Element lookup entries:
>> start

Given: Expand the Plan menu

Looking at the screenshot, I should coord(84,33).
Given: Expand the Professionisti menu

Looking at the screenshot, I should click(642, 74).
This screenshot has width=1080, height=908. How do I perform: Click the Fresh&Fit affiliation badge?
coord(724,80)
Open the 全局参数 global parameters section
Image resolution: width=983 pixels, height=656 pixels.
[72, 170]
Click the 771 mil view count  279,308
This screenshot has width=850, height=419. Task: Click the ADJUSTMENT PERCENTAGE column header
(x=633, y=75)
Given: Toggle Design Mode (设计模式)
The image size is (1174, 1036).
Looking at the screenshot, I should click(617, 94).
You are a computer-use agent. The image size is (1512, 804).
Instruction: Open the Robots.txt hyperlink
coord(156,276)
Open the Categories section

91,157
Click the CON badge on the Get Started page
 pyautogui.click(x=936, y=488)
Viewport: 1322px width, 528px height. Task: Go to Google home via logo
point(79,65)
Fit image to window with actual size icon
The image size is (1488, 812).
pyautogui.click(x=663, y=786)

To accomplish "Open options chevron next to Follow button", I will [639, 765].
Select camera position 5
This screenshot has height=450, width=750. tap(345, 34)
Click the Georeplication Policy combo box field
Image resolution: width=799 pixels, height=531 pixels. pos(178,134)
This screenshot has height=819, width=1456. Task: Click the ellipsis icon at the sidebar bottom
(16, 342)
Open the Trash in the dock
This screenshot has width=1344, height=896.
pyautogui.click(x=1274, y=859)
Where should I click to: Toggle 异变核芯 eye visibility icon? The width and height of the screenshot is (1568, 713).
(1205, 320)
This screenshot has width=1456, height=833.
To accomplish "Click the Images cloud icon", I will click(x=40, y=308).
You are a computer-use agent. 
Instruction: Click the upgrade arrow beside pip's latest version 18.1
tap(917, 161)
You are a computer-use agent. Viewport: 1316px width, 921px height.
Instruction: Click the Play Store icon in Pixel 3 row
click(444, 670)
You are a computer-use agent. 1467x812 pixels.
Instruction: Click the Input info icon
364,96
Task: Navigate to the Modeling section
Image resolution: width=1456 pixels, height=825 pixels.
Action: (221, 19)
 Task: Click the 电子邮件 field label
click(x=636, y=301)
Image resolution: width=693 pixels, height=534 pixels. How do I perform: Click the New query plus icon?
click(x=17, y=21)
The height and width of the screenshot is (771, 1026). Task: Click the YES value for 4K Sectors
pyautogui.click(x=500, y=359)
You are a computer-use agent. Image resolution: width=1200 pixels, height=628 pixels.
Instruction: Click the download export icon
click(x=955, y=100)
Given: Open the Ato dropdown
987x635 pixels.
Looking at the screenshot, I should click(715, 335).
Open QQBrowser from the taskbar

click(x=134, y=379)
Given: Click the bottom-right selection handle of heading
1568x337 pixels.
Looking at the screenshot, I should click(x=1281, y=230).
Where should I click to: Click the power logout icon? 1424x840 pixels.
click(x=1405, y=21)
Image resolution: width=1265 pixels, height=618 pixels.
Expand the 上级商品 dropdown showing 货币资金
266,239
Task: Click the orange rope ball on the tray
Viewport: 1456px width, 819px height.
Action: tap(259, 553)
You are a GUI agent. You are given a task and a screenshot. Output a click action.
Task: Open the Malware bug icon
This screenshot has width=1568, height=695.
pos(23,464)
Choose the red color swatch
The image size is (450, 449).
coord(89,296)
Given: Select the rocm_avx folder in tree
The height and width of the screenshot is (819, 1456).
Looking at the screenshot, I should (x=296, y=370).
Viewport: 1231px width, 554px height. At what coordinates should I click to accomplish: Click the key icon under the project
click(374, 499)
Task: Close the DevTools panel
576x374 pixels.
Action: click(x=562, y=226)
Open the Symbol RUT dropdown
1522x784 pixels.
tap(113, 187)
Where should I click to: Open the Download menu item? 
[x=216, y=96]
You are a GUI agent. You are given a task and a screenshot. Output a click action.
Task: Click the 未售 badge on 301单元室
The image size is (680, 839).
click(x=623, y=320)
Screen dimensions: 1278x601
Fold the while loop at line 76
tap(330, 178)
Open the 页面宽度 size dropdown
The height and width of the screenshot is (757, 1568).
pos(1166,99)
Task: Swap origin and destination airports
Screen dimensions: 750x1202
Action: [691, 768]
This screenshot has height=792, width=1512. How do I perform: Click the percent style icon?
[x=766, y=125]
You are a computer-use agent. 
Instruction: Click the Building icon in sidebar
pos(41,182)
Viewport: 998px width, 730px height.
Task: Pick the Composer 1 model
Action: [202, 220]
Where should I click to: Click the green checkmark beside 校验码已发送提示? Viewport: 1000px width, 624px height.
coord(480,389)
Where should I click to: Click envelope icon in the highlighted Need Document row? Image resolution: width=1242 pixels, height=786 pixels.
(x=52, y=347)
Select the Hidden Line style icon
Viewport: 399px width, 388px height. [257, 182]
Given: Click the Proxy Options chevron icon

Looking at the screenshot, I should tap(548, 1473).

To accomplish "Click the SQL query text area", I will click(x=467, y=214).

>> end

• [Goal] Convert every line of the entries above into a JSON list of strings, one string per line, and skip the blank lines.

• [Result for this exercise]
[
  "Given: Expand the Plan menu",
  "Looking at the screenshot, I should coord(84,33).",
  "Given: Expand the Professionisti menu",
  "Looking at the screenshot, I should click(642, 74).",
  "This screenshot has width=1080, height=908. How do I perform: Click the Fresh&Fit affiliation badge?",
  "coord(724,80)",
  "Open the 全局参数 global parameters section",
  "Image resolution: width=983 pixels, height=656 pixels.",
  "[72, 170]",
  "Click the 771 mil view count  279,308",
  "This screenshot has width=850, height=419. Task: Click the ADJUSTMENT PERCENTAGE column header",
  "(x=633, y=75)",
  "Given: Toggle Design Mode (设计模式)",
  "The image size is (1174, 1036).",
  "Looking at the screenshot, I should click(617, 94).",
  "You are a computer-use agent. The image size is (1512, 804).",
  "Instruction: Open the Robots.txt hyperlink",
  "coord(156,276)",
  "Open the Categories section",
  "91,157",
  "Click the CON badge on the Get Started page",
  " pyautogui.click(x=936, y=488)",
  "Viewport: 1322px width, 528px height. Task: Go to Google home via logo",
  "point(79,65)",
  "Fit image to window with actual size icon",
  "The image size is (1488, 812).",
  "pyautogui.click(x=663, y=786)",
  "To accomplish \"Open options chevron next to Follow button\", I will [639, 765].",
  "Select camera position 5",
  "This screenshot has height=450, width=750. tap(345, 34)",
  "Click the Georeplication Policy combo box field",
  "Image resolution: width=799 pixels, height=531 pixels. pos(178,134)",
  "This screenshot has height=819, width=1456. Task: Click the ellipsis icon at the sidebar bottom",
  "(16, 342)",
  "Open the Trash in the dock",
  "This screenshot has width=1344, height=896.",
  "pyautogui.click(x=1274, y=859)",
  "Where should I click to: Toggle 异变核芯 eye visibility icon? The width and height of the screenshot is (1568, 713).",
  "(1205, 320)",
  "This screenshot has width=1456, height=833.",
  "To accomplish \"Click the Images cloud icon\", I will click(x=40, y=308).",
  "You are a computer-use agent. ",
  "Instruction: Click the upgrade arrow beside pip's latest version 18.1",
  "tap(917, 161)",
  "You are a computer-use agent. Viewport: 1316px width, 921px height.",
  "Instruction: Click the Play Store icon in Pixel 3 row",
  "click(444, 670)",
  "You are a computer-use agent. 1467x812 pixels.",
  "Instruction: Click the Input info icon",
  "364,96",
  "Task: Navigate to the Modeling section",
  "Image resolution: width=1456 pixels, height=825 pixels.",
  "Action: (221, 19)",
  " Task: Click the 电子邮件 field label",
  "click(x=636, y=301)",
  "Image resolution: width=693 pixels, height=534 pixels. How do I perform: Click the New query plus icon?",
  "click(x=17, y=21)",
  "The height and width of the screenshot is (771, 1026). Task: Click the YES value for 4K Sectors",
  "pyautogui.click(x=500, y=359)",
  "You are a computer-use agent. Image resolution: width=1200 pixels, height=628 pixels.",
  "Instruction: Click the download export icon",
  "click(x=955, y=100)",
  "Given: Open the Ato dropdown",
  "987x635 pixels.",
  "Looking at the screenshot, I should click(715, 335).",
  "Open QQBrowser from the taskbar",
  "click(x=134, y=379)",
  "Given: Click the bottom-right selection handle of heading",
  "1568x337 pixels.",
  "Looking at the screenshot, I should click(x=1281, y=230).",
  "Where should I click to: Click the power logout icon? 1424x840 pixels.",
  "click(x=1405, y=21)",
  "Image resolution: width=1265 pixels, height=618 pixels.",
  "Expand the 上级商品 dropdown showing 货币资金",
  "266,239",
  "Task: Click the orange rope ball on the tray",
  "Viewport: 1456px width, 819px height.",
  "Action: tap(259, 553)",
  "You are a GUI agent. You are given a task and a screenshot. Output a click action.",
  "Task: Open the Malware bug icon",
  "This screenshot has width=1568, height=695.",
  "pos(23,464)",
  "Choose the red color swatch",
  "The image size is (450, 449).",
  "coord(89,296)",
  "Given: Select the rocm_avx folder in tree",
  "The height and width of the screenshot is (819, 1456).",
  "Looking at the screenshot, I should (x=296, y=370).",
  "Viewport: 1231px width, 554px height. At what coordinates should I click to accomplish: Click the key icon under the project",
  "click(374, 499)",
  "Task: Close the DevTools panel",
  "576x374 pixels.",
  "Action: click(x=562, y=226)",
  "Open the Symbol RUT dropdown",
  "1522x784 pixels.",
  "tap(113, 187)",
  "Where should I click to: Open the Download menu item? ",
  "[x=216, y=96]",
  "You are a GUI agent. You are given a task and a screenshot. Output a click action.",
  "Task: Click the 未售 badge on 301单元室",
  "The image size is (680, 839).",
  "click(x=623, y=320)",
  "Screen dimensions: 1278x601",
  "Fold the while loop at line 76",
  "tap(330, 178)",
  "Open the 页面宽度 size dropdown",
  "The height and width of the screenshot is (757, 1568).",
  "pos(1166,99)",
  "Task: Swap origin and destination airports",
  "Screen dimensions: 750x1202",
  "Action: [691, 768]",
  "This screenshot has height=792, width=1512. How do I perform: Click the percent style icon?",
  "[x=766, y=125]",
  "You are a computer-use agent. ",
  "Instruction: Click the Building icon in sidebar",
  "pos(41,182)",
  "Viewport: 998px width, 730px height.",
  "Task: Pick the Composer 1 model",
  "Action: [202, 220]",
  "Where should I click to: Click the green checkmark beside 校验码已发送提示? Viewport: 1000px width, 624px height.",
  "coord(480,389)",
  "Where should I click to: Click envelope icon in the highlighted Need Document row? Image resolution: width=1242 pixels, height=786 pixels.",
  "(x=52, y=347)",
  "Select the Hidden Line style icon",
  "Viewport: 399px width, 388px height. [257, 182]",
  "Given: Click the Proxy Options chevron icon",
  "Looking at the screenshot, I should tap(548, 1473).",
  "To accomplish \"Click the SQL query text area\", I will click(x=467, y=214)."
]